PyTorch… But Slower
What speed is to the machines… slowness is to the mind
There’s some weird joy in those quiet moments after finishing a project. That was exactly me in January of 2025, reflecting on xsNumPy. I had spent weeks understanding the mysteries of arrays, memory buffers, and broadcasting. Like I mentioned in that story, it felt like baking a cake from scratch, where every ingredient and step mattered.
And yet, as I sat back gloating over my freshly baked xsNumPy, I found myself hungry for something more. I wanted to feel that high again and explore something new. Why not another library that had been a staple in my toolkit since 2018, PyTorch? It was time to show some love to it. I wondered if I could build my own version of a simple autograd (automatic gradient) engine or an automatic differentiation (autodiff, for short) library, slowly to truly grasp its inner workings.
I mean, I’ve used PyTorch for years, but I had never really understood how it worked under the hood, so why not?

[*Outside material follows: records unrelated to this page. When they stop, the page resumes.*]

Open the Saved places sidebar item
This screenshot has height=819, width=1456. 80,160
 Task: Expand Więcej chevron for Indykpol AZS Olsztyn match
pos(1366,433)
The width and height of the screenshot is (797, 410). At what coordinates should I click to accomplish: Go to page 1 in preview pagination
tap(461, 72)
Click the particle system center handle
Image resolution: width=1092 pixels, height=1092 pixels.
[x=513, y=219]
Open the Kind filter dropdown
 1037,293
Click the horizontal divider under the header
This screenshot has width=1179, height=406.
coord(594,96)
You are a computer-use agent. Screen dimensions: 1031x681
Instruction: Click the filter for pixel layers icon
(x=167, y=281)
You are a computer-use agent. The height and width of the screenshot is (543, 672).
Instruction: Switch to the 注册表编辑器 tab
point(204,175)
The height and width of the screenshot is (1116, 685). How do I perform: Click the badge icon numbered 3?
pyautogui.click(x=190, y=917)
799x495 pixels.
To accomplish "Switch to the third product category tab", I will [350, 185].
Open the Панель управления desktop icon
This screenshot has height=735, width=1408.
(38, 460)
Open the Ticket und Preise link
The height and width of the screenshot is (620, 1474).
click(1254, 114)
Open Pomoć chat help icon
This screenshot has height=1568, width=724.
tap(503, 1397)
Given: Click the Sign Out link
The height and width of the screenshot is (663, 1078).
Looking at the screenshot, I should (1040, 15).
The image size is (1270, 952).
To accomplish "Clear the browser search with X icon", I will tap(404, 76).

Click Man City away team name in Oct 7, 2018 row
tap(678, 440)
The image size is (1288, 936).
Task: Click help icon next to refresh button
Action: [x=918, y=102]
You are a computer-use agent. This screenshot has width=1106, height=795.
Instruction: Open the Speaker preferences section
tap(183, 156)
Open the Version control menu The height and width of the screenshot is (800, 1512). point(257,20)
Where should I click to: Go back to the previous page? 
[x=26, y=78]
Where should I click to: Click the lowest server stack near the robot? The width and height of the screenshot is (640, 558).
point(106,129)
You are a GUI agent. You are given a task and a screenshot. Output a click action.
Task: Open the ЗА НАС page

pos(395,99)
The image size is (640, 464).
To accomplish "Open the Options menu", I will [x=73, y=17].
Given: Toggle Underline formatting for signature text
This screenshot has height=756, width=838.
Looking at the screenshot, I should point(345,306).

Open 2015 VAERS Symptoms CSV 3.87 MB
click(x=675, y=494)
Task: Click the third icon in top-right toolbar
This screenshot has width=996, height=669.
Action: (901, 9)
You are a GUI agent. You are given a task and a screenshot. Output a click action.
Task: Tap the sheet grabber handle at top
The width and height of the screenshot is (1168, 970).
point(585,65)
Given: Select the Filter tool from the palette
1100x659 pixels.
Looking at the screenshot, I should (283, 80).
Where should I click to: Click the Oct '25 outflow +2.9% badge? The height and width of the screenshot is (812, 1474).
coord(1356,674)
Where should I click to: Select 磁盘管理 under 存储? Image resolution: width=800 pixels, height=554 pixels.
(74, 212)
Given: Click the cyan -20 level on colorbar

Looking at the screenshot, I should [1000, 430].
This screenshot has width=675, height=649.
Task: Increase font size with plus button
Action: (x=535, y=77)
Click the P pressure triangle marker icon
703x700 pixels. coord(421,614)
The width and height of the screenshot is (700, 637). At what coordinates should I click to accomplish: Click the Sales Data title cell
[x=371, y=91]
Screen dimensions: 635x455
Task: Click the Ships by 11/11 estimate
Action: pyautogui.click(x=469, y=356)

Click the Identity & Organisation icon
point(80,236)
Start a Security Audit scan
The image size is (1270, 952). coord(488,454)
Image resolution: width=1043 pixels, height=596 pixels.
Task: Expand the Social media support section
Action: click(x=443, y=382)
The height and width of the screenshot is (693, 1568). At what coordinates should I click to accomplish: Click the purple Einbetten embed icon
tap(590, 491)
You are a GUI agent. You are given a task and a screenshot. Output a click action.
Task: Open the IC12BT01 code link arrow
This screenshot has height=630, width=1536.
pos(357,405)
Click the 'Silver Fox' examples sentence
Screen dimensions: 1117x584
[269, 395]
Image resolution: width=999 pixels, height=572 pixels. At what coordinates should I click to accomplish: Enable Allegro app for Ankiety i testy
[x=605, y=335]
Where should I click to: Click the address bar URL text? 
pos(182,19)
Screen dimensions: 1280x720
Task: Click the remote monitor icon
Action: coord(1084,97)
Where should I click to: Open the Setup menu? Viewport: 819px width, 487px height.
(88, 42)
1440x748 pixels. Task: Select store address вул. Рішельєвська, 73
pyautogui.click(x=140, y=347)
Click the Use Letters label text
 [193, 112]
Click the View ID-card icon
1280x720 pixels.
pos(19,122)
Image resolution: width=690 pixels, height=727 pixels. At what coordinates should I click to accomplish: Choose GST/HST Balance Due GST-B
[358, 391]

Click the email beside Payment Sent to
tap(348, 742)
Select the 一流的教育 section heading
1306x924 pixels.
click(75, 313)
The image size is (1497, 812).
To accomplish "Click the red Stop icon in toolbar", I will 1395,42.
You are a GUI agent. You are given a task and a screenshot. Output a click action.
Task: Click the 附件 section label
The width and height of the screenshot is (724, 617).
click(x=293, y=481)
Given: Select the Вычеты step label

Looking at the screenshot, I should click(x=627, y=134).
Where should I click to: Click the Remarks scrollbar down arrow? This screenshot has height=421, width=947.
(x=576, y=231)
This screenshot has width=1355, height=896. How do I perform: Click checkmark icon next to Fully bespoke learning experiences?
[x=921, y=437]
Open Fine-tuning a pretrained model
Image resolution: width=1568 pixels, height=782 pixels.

Thus, it all began…
Lessons from xsNumPy
Before starting off with SlowTorch, I took a moment to reflect on the lessons I learned while writing xsNumPy. It became super clear that the most valuable insights came from the process of building it and not the results. Sure, the results were important, but this reminded me that sometimes, the journey is more important than the destination. xsNumPy taught me that slowness can be a gift when you understand the fundamentals. When you’re not chasing performance, you can afford to be curious, experiment, make mistakes, and most importantly, learn!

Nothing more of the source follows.